September 26, 2008
Living-learning environment aids science students
CARBONDALE, Ill. -- Science students at Southern Illinois University Carbondale can lean on each other for support more than ever with the opening this fall of several floors in a campus residence set aside specifically for them.
About 70 science students are living on the second and third floors of Felts Hall, participating in the latest living-learning environment on the SIUC campus. Living-learning environments seek to provide students in similar fields of study with a support system.
Part of the living-learning environment specifically targets freshmen. The freshmen interest group, or “FIG,” is part of the living-learning environment. It helps these students adjust to the rigors of college of life and studies.
Jean McPherson, chief academic adviser in the College of Science, said the living arrangement helps the college’s incoming freshmen navigate the challenges of their initial courses in mathematics, biology, physics and others at the same time that they are learning to live on their own.

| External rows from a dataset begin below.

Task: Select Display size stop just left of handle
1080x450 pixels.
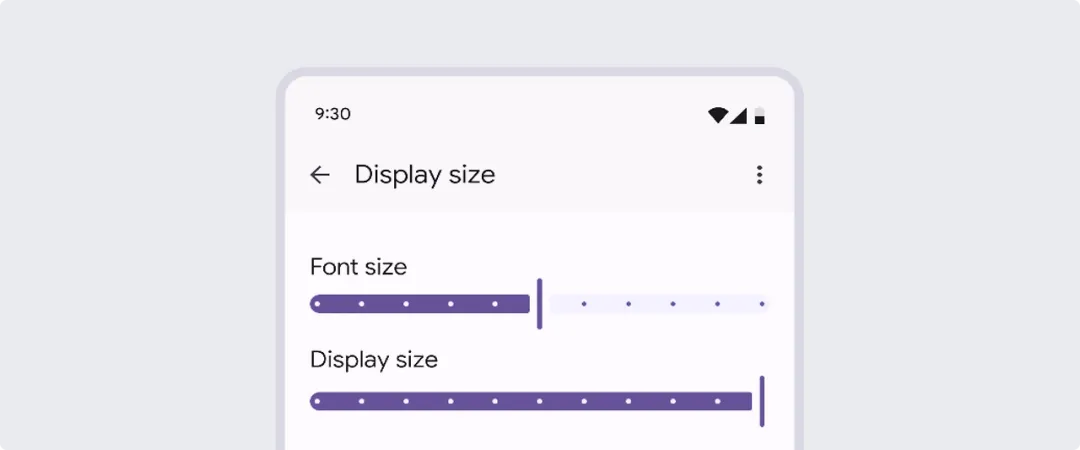Action: coord(718,401)
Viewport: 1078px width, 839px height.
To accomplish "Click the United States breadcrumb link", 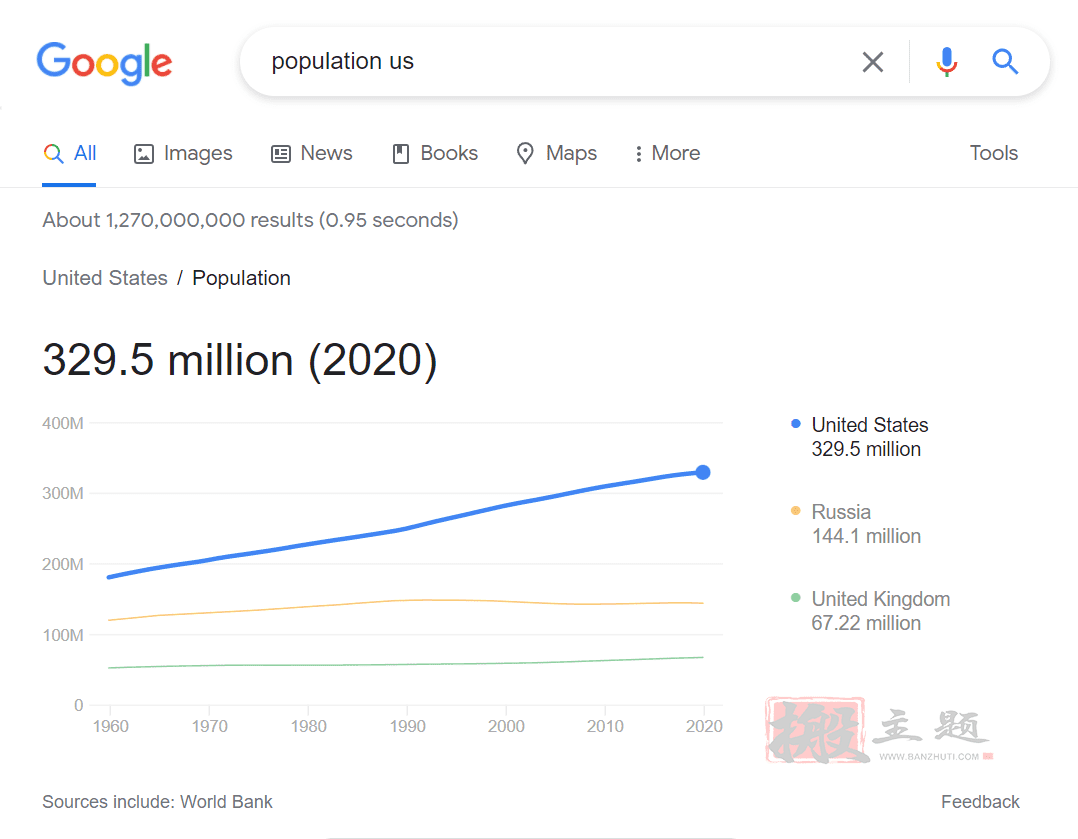I will (105, 278).
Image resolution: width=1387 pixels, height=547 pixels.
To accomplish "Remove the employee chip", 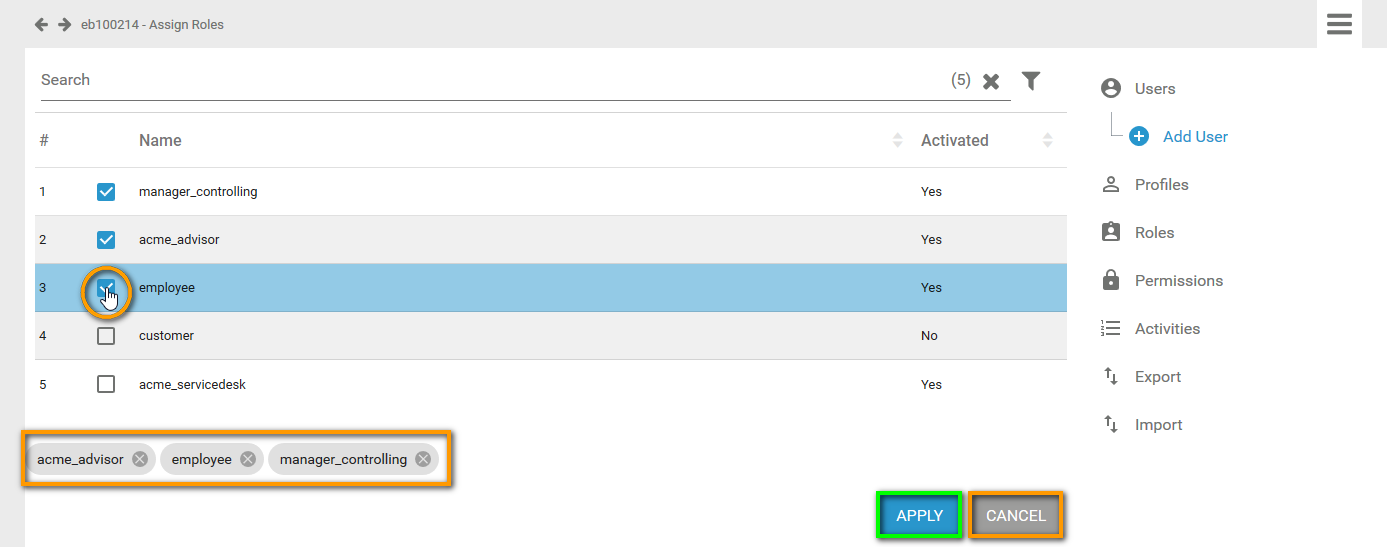I will coord(248,459).
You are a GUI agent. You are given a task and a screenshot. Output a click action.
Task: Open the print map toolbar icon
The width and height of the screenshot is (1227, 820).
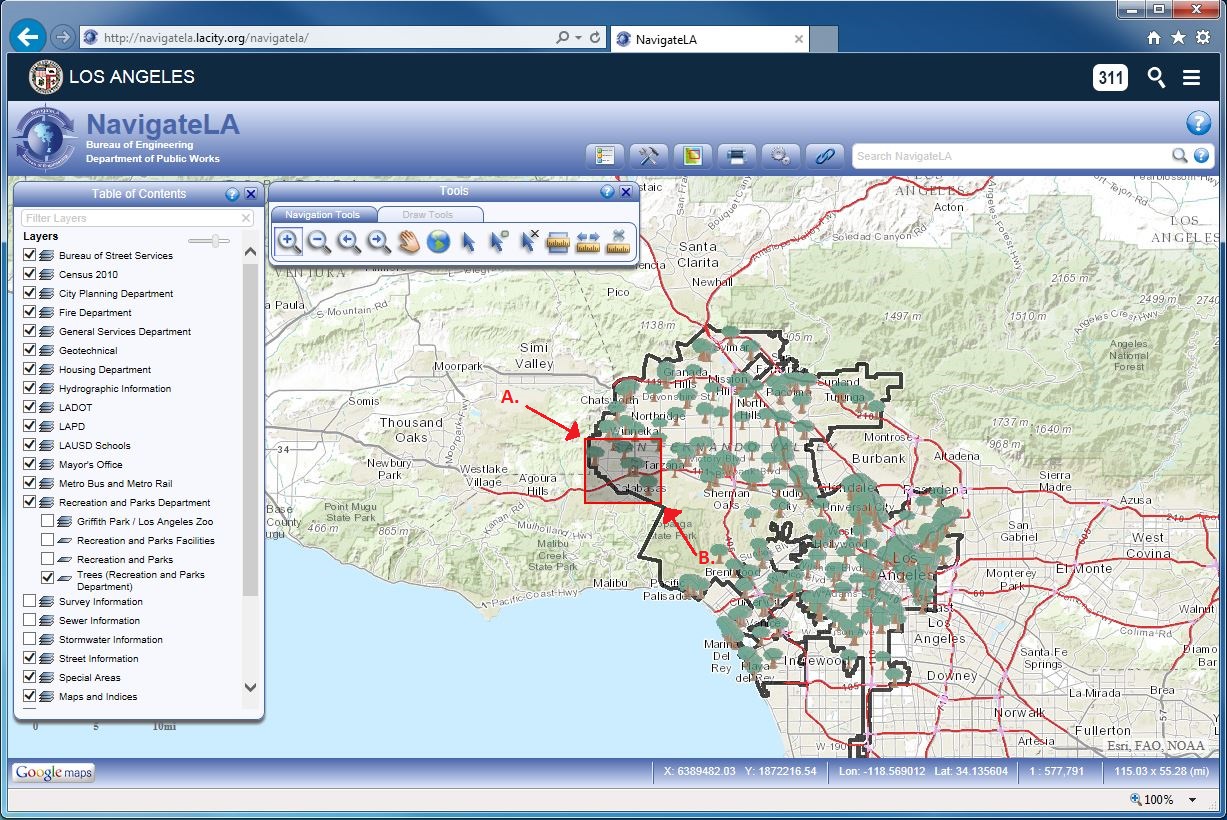click(x=736, y=156)
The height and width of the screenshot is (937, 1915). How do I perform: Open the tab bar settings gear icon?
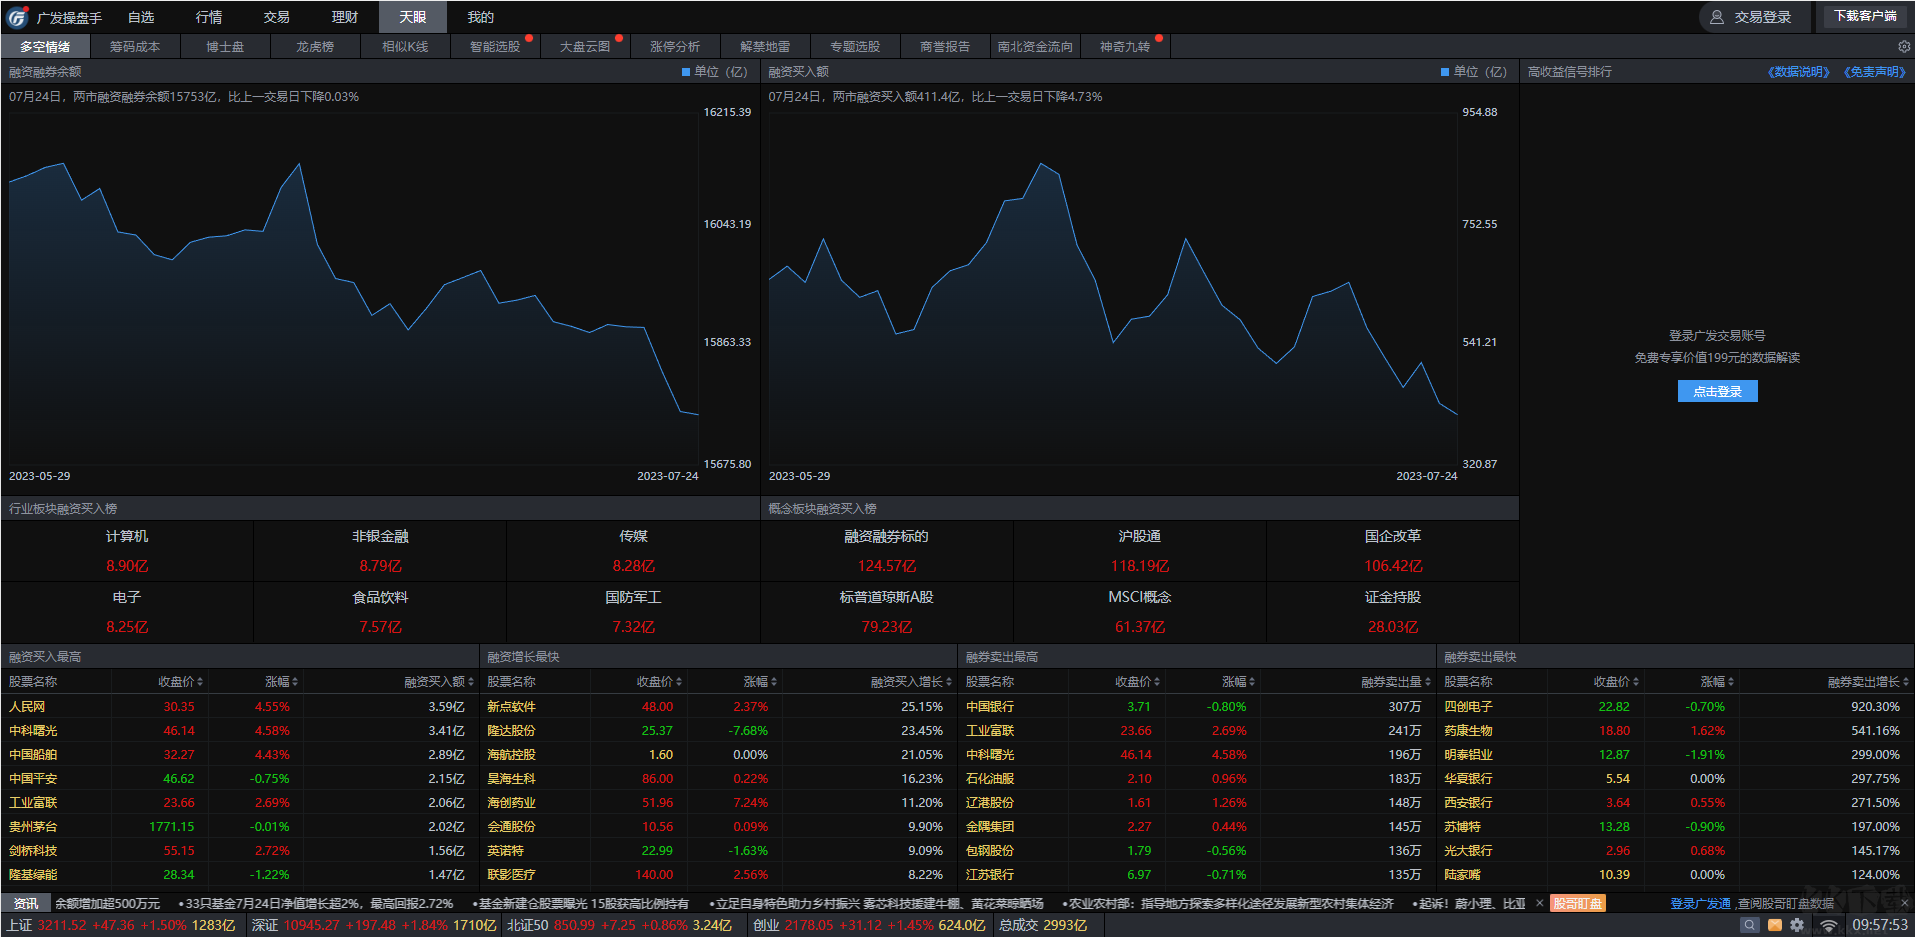(x=1903, y=47)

“Coming to the University is an exciting and challenging time in a young person’s life, and the living-learning environment supports them as they experience this,” McPherson said. “This is an effort to welcome them and keeping them from feeling isolated or blocked off, and we’ve actually seen a lot of appreciation from parents.”
The College of Science and the College of Agricultural Sciences are the latest to initiate living-learning environments, said Kathie A. Lorentz, housing program coordinator with University Housing. All eight colleges on campus now offer the arrangements, which range from students living on a single floor or occupying an entire residence hall.
All together, about 920 students are taking advantage of living-learning environments across campus, Lorentz said.
“We have had an undergraduate researcher conducting focus groups on this and we’ve gotten very positive reactions,” Lorentz said. “The students know they have support. If they are sick and miss class, for instance, they know someone on their floor can tell them what happened. When they’re ready to study, there is always someone in the same class to work with.
“We find they start doing things outside of class together, like dining and walking to class in groups of two or three. Many of them say the program exceeds their expectations, and that they would recommend it to other students.”
Each college makes use of the living-learning environment in its own way, Lorentz said. The College of Engineering, for instance, requires freshmen and sophomores to live in the arrangement, while others make it an option.
While the programs typically stress the advantages for underclassmen, upperclassmen also can and do benefit from the arrangement.
“They find they’re all taking similar classes and they can help each other out,” she said. “Often, they can find someone who has taken the class before, and they can get advice.”
Another key aspect of the program is faculty and staff involvement, Lorentz and McPherson said. College of Science faculty and staff helped the students move in last month, and faculty will drop in and chat, dine or can even conduct discussions and presentations in the informal setting.
“We hope it gets even bigger,” McPherson said.